Virgílio Afonso da Silva já nos ensinou de que a classificação das normas constitucionais quanto à eficácia (em plena, limitada – programática e institucional -, e contida) é equivocada porque todos os direitos fundamentais são ponderáveis.24 Desse modo, invocar o art. 5º, inc. IX, da Constituição Federal para propor o direito irrestrito aos ataques à democracia, ao crime organizado tendente ao retorno do totalitarismo militar e do Ato Institucional n. 5. (AI-5), o que possibilitou a destituição de três Ministros do STF, dentre eles o saudoso Evandro Lins e Silva, será um absurdo.

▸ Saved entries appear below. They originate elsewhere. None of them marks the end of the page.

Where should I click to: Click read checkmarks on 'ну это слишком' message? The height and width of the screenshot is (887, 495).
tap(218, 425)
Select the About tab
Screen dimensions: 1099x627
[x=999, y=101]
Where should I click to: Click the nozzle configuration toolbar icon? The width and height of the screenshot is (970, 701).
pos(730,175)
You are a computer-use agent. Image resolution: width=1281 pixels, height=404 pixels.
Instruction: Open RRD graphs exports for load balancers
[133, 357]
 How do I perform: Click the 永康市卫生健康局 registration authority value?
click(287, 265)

Diversamente do que o sentenciado divulga, a liberdade de expressão não pode obstar a tipicidade do crime de ameaça, do de calúnia, do de injúria e, pior, do crime contra a segurança nacional (Lei n. 7.170, de 14.12.1983, art. 18). O Capitão da reserva não remunerada editou a Lei n. 14.197, de 1.9.2021, o que levou Daniel Lúcio Silveira a pedir a abolitio criminis, o que não era o caso porque o que houve foi o deslocamento do tipo para o art. 359-L do Código Penal, com pena ainda mais severa. Daí o STF ter indeferido o pedido formulado pelo parlamentar para que fosse declarada extinta a punibilidade, em face da suposta abolitio criminis. Consequentemente, fez incidir a pena mais branda aplicável ao caso.

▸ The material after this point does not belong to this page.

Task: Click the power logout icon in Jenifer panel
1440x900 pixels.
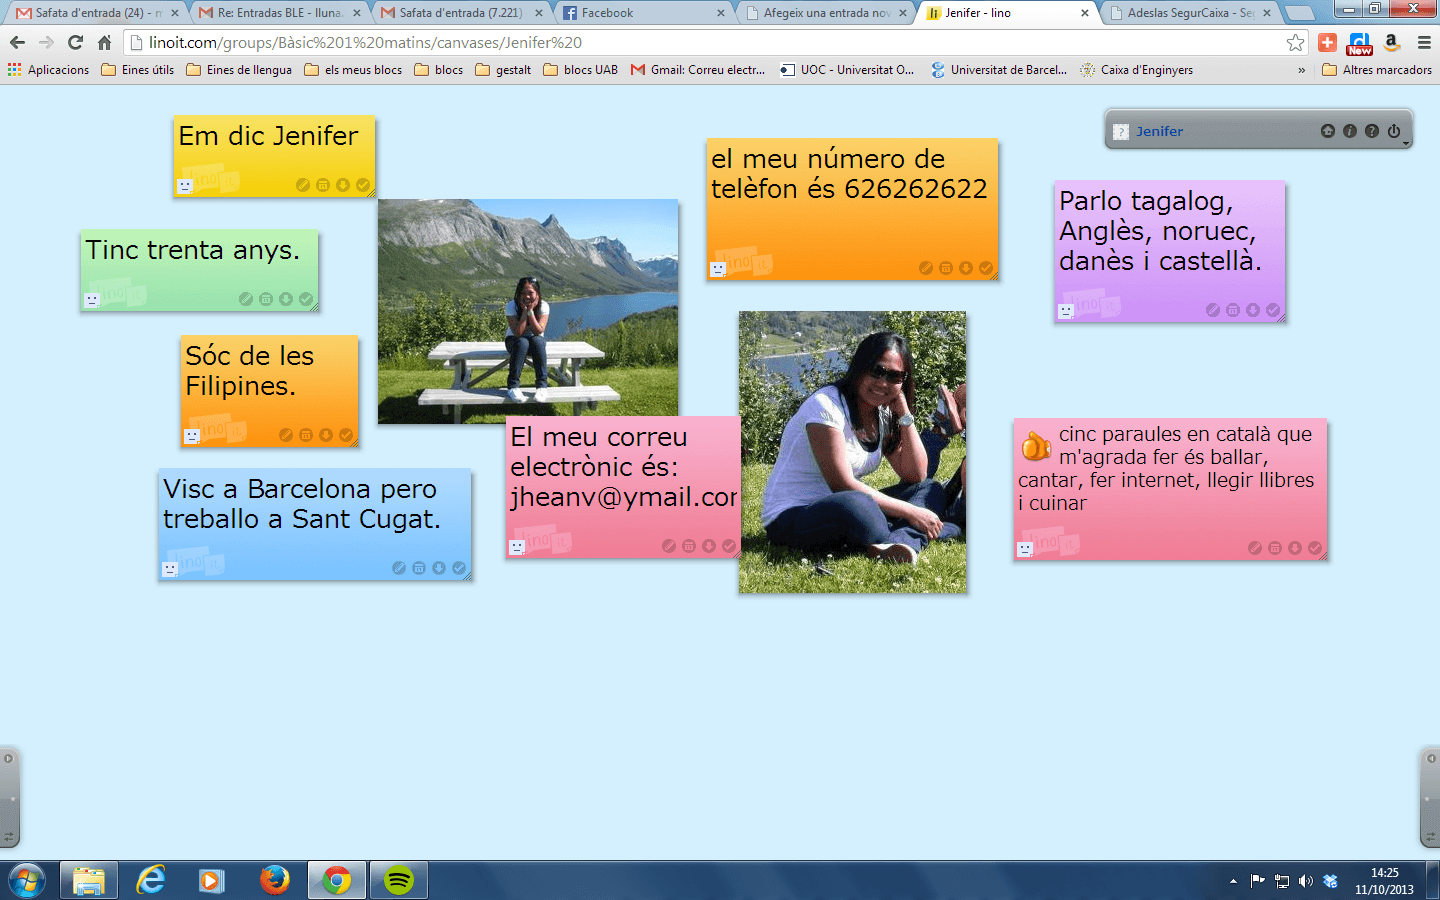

Kant defendia que o soberano só poderia perdoar no caso de crime de lesa majestade (contra ele mesmo), o que não poderia ocorrer se a impunidade pudesse ser perigosa para a segurança pública.25 Nesse contexto, sem trânsito em julgado da condenação, será estranho o perdão ao juridicamente inocente, até porque o seu comportamento demonstra uma ameaça à necessária tripartição de poderes.

Nos governos anteriores, era comum o indulto natalino e, normalmente, era prevista a comutação da pena (indulto parcial) ao inocente sentenciado que exclusivamente tivesse recorrido (eis, que a pena não poderia ser majorada). Bolsonaro aboliu o indulto coletivo e concedeu graça ao Deputado Daniel Silveira, em evidente contradictio in terminis. A graça, desde o início da vigência da última Constituição Federal, não a conhecemos. Porém, quem é contra o perdão, de forma atabalhoada, o concedeu.

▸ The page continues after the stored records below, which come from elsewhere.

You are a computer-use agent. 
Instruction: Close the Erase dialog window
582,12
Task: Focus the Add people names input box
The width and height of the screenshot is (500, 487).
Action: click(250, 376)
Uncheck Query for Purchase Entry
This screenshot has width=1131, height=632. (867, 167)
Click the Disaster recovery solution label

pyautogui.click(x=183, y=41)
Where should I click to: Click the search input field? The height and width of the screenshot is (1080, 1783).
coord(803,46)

Espero que o STF cumpra o seu papel e declare a nulidade do decreto em comento, eis que apresenta vício de forma, desvio de finalidade e, essencialmente, motivação nula.


Notas

2 IMPRENSA OFICIAL. Disponível em: <https://www.in.gov.br/en/web/dou/-/decreto-de-21-de-abril-de-2022-394545395>. Acesso em: 27.4.2022, às 17h43.

3 SOUZA, Renata. Temer Sugere que Bolsonaro revogue perdão a Silveira e aguarde a conclusão do julgamento: ex-Presidente afirmou que decreto anterior ao trânsito em julgado pode levar à crise institucional. São Paulo: CNN, 22.4.2022, às 17h53. Disponível em: <https://www.cnnbrasil.com.br/politica/temer-sugere-que-bolsonaro-revogue-perdao-a-silveira-e-aguarde-conclusao-do-julgamento/>. Acesso em 26.4.2022, às 17h53.

4 SOARES, Ingrid. “Não”, responde Bolsonaro a conselho de Temer para revogar perdão a Silveira. 22.4.2022, às, 19h04. Disponível em: <https://www.correiobraziliense.com.br/politica/2022/04/5002553-nao-responde-bolsonaro-a-conselho-de-temer-para-revogar-perdao-a-silveira.html>. Acesso em: 26.4.2022, às 21h.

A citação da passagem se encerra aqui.